═══ Material provided
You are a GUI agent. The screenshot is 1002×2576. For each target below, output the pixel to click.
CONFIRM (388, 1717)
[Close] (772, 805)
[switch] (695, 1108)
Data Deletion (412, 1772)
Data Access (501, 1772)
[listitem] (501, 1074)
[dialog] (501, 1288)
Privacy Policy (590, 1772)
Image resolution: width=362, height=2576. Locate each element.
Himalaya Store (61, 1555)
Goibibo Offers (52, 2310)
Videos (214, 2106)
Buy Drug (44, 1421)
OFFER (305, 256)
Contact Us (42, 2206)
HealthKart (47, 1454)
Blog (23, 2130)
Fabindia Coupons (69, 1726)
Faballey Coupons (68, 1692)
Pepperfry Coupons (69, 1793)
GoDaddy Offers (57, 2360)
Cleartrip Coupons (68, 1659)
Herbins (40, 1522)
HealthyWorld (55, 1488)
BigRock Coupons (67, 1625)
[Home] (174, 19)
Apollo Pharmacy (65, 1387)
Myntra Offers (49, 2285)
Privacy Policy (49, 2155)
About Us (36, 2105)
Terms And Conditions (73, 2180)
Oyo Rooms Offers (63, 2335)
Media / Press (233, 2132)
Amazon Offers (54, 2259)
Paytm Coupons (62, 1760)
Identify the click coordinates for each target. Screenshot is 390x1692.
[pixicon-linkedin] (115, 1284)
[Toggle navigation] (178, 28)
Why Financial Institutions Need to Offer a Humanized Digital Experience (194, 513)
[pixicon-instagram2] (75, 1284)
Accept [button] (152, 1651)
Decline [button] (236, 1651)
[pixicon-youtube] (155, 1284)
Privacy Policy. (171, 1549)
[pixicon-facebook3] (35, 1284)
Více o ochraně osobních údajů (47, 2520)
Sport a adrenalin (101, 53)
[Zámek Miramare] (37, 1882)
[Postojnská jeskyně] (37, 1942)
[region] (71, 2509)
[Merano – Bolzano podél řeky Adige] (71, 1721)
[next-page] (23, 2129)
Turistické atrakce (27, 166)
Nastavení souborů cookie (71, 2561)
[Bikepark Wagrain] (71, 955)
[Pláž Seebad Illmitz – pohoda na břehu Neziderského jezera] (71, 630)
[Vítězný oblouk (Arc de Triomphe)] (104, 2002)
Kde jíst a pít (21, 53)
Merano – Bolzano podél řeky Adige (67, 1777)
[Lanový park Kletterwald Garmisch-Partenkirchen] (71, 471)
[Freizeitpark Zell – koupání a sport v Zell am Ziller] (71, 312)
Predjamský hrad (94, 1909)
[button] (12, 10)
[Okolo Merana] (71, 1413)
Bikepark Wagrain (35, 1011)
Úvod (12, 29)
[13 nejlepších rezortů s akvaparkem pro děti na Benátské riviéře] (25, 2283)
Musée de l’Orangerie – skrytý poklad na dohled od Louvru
══════
:: Problem ::
Lines of the material in which the word "target" occurs are to be copied out.

:: Response area ::
You are a GUI agent. The screenshot is 1002×2576. For each target below, output the pixel to click.
Identify the click coordinates for each target. Screenshot is 390x1692.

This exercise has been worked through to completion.